Des projets sur la glace

Ces coupes sont effectives de manière rétroactive au 1er avril 2014, date à laquelle débute l’année financière de la CDEC Rosemont – La Petite-Patrie. Pour boucler son budget, elle pourrait devoir mettre certaines initiatives sur la glace, comme son centre d’innovation et d’entrepreneuriat.

« On en est à revoir notre stratégie pour limiter les dégâts et tenter de réaliser nos projets avec une personne en moins, car même si l’enveloppe est réduite, les cibles fixées par le gouvernement provincial, elles, ne changent pas.

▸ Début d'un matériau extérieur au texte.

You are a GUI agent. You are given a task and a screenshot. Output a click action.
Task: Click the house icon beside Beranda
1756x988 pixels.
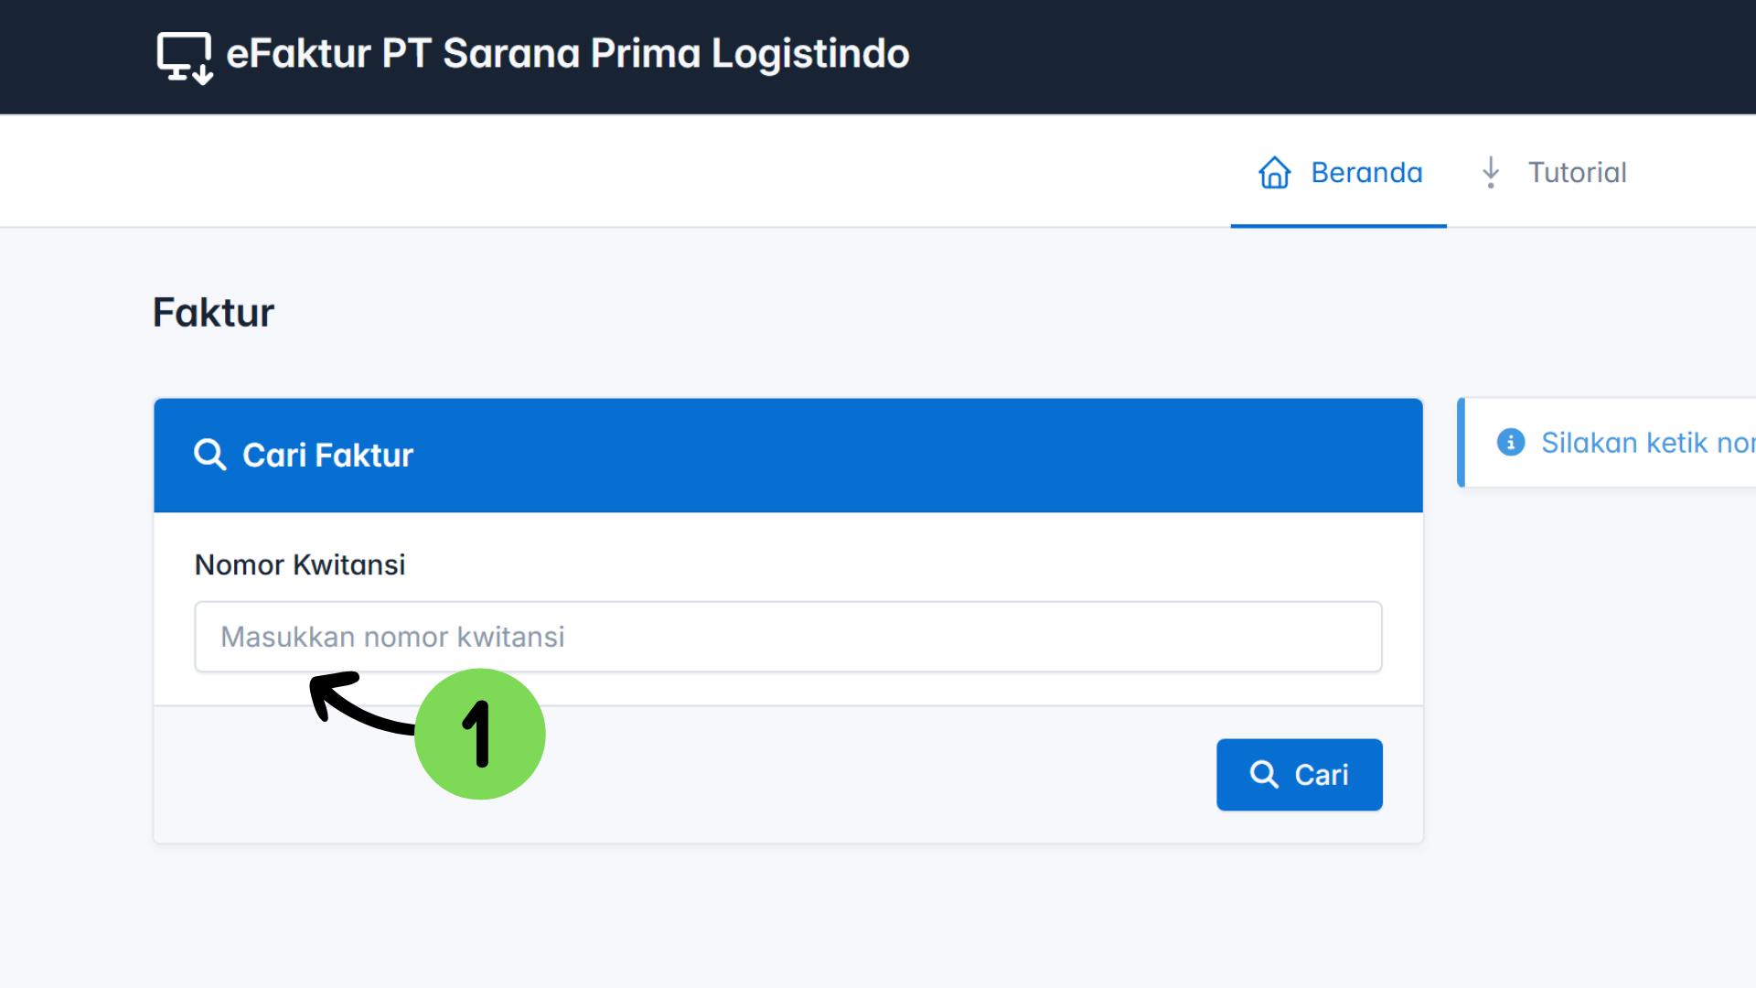(x=1274, y=172)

« Ce qui risque d’écoper, ce sont nos projets de développement. Est-ce que notre centre d’innovation et d’entrepreneuriat va être ralenti? C’est ce qu’on étudie », souligne M. Lalonde.

Répercussions sur l’économie québécoise

La CDEC de Rosemont – La Petite-Patrie n’est pas la seule organisation à faire face à des compressions. Ils sont 120 CLD, à l’échelle de la province, à devoir composer avec cette réalité.

« Depuis 2011, le gouvernement martèle qu’il faut soutenir l’entrepreneuriat et qu’il faut davantage de gens d’affaires au Québec. Or, avec le budget Leitao, il vient sabrer les institutions qu’il a lui-même mises sur pied pour stimuler l’économie. Au total, ça représente 8 M$ de moins pour les CLD, qui sont les portes d’entrée pour ceux qui veulent démarrer une entreprise. C’est incohérent.

« À l’échelle de Rosemont – La Petite-Patrie, c’est encore trop tôt pour mesurer l’impact que ç’aura », plaide M. Lalonde.

 

L’Association des centres locaux de développement du Québec (ACLDQ) souhaite que le gouvernement provincial réétudie la question. Une rencontre avec le ministre des Finances est d’ailleurs prévue, en compagnie de l’Union des municipalités du Québec et de la Fédération des municipalités du Québec.

« On verra ce que ça va donner. Personnellement, je ne crois pas qu’il va revenir sur sa décision », indique M. Lalonde.